▶ **Text extract**
In February 2026, DBS Bank and Visa completed successful tests of AI-driven "agentic commerce" — software agents executing credit card transactions independently. No human clicking "confirm purchase." No human reviewing the cart. An agent identified a need, selected a vendor, and completed payment on its own.
This is a different category of AI deployment than most businesses are running today. The vast majority of agents in production right now generate text: drafting emails, summarizing documents, answering customer questions. Those are valuable tasks, but they share a common trait — if the agent gets it wrong, a human catches it before anything irreversible happens. A bad draft gets edited. A wrong summary gets corrected. The cost of failure is measured in minutes, not dollars.
When an agent spends money, places an order, sends a legal notice, or submits a regulatory filing, the failure model changes completely. The cost of being wrong isn't wasted time. It's wasted money, broken contracts, regulatory exposure, or damaged relationships. And the window for human correction shrinks from "before you hit send" to "after the transaction has already cleared."

▶ **Data lines**

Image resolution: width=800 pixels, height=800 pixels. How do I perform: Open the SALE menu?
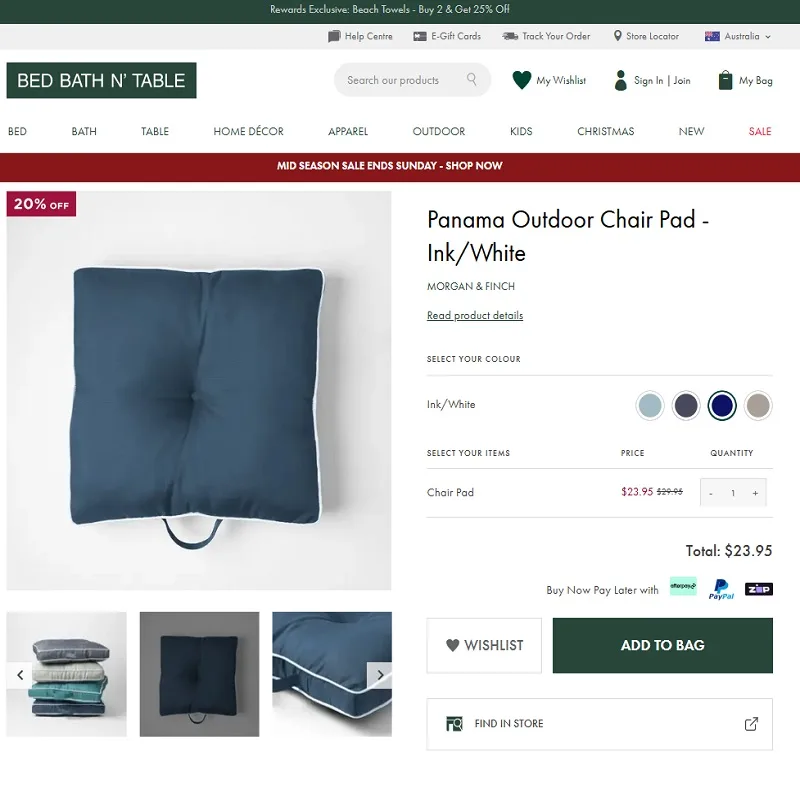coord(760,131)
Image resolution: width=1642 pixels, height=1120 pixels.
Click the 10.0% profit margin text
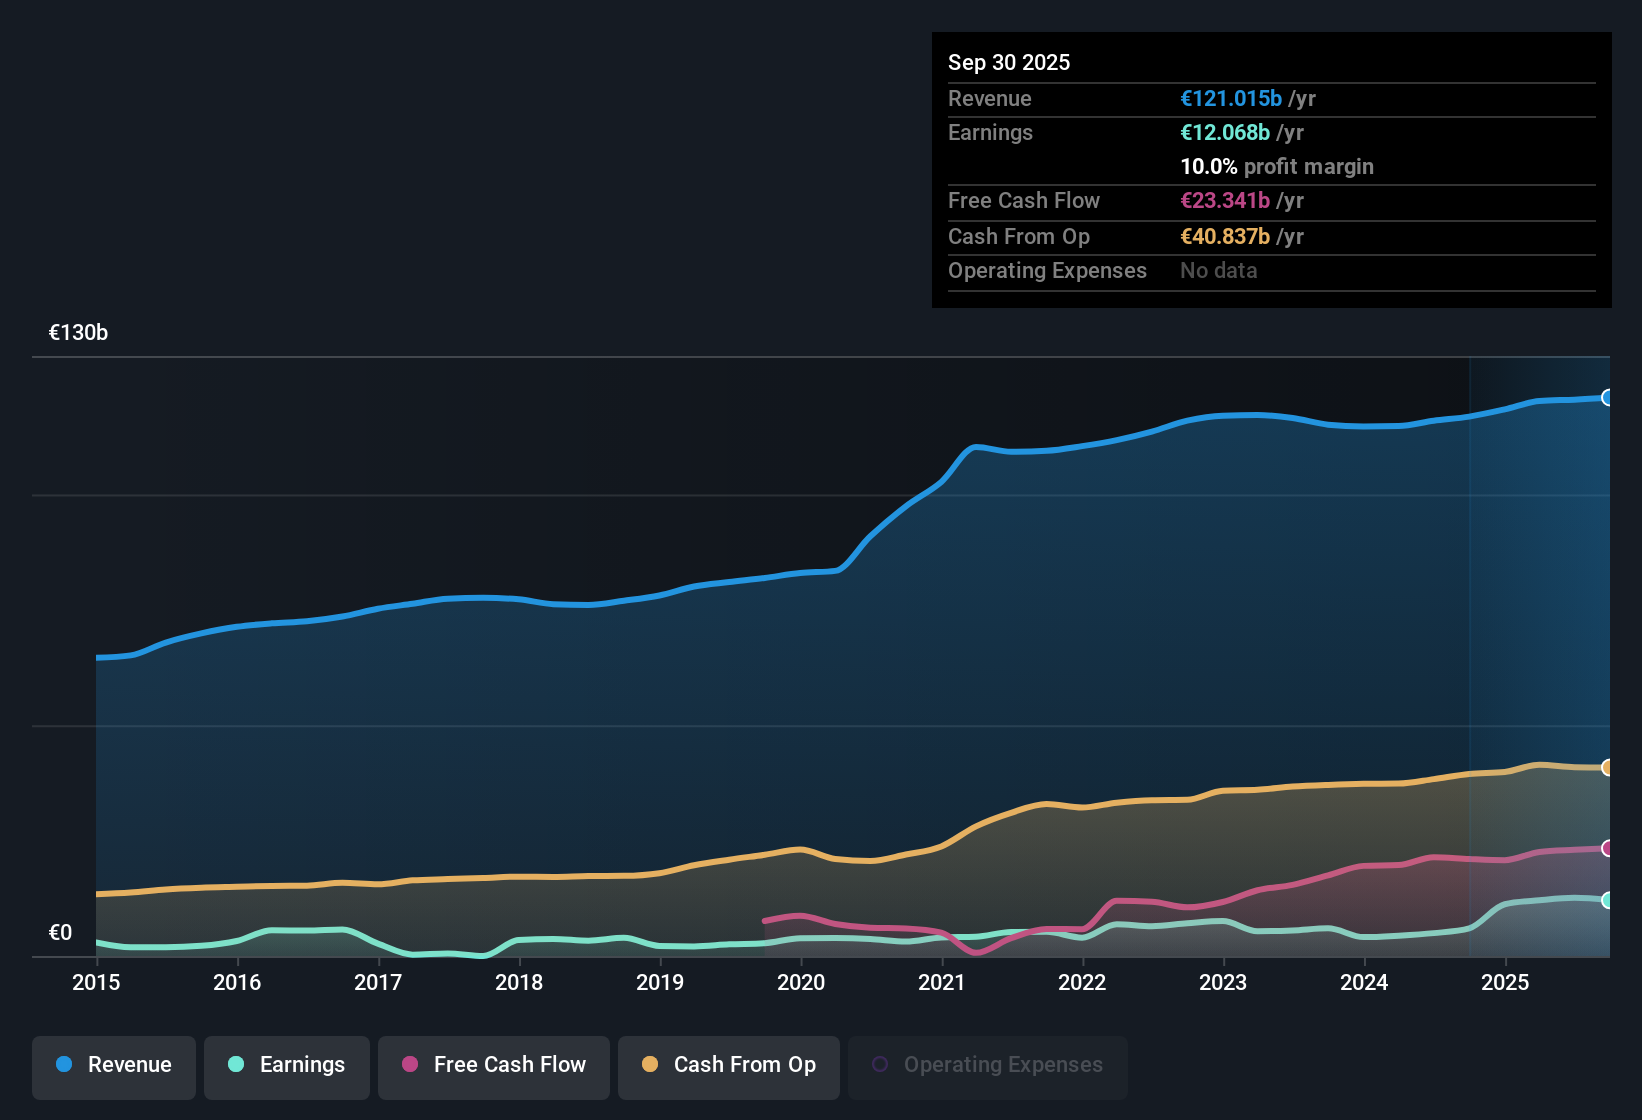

▶ **Instruction A**
Reproduce the part of the agentic commerce passage starting at "In February 2026, DBS" and ending at "on its own.".
▶ **Instruction B**
Answer these questions about the agentic commerce passage:
(i) Which two companies completed the tests in February 2026?
(ii) What do the vast majority of agents in production right now generate?
(iii) For those agents, in what is the cost of failure measured?
▶ **Instruction C**
Write what comes next in the agentic commerce passage, picking up after its final sentence.

▶ **Written answer A**
In February 2026, DBS Bank and Visa completed successful tests of AI-driven "agentic commerce" — software agents executing credit card transactions independently. No human clicking "confirm purchase." No human reviewing the cart. An agent identified a need, selected a vendor, and completed payment on its own.

▶ **Written answer B**
(i) DBS Bank and Visa
(ii) Text
(iii) Minutes, not dollars

▶ **Written answer C**
Most businesses aren't ready for this. Not because the technology doesn't work — the DBS/Visa test proved it can — but because the operational maturity required to run agents that do things is fundamentally different from the maturity required to run agents that say things.
The first question any business needs to answer before deploying agents with real-world authority is: where exactly is the boundary between what an agent can handle reliably and where humans need to stay involved?
This isn't a philosophical question. It's an engineering one.
Agents are reliable at tasks with clear inputs, structured outputs, and low ambiguity. Looking up a price in a catalog. Formatting an invoice from structured data. Routing a support ticket based on keywords. Comparing three vendor quotes against a predefined rubric. These are bounded problems where "right" and "wrong" are well-defined, and the agent has enough context to make the correct call consistently.
Agents are unreliable at tasks requiring judgment under ambiguity, multi-step reasoning with real-world consequences, or situations where the context window doesn't contain all the information needed to make a good decision. Negotiating a contract. Deciding whether a $50,000 purchase order is actually a good deal given market conditions the agent hasn't been trained on. Determining whether a customer complaint warrants a refund, a discount, or a firm "no."
The DBS/Visa test worked because it was a controlled environment with well-defined parameters. The agent knew what to buy, from whom, at what price. That's closer to a scripted transaction than a judgment call. The operational challenge for every other business is figuring out which of their agent-eligible tasks look like "buy this specific item at this specific price" versus "figure out what we should buy and from whom."
A useful framework: categorize every potential agent action by reversibility and cost of failure. A two-by-two matrix.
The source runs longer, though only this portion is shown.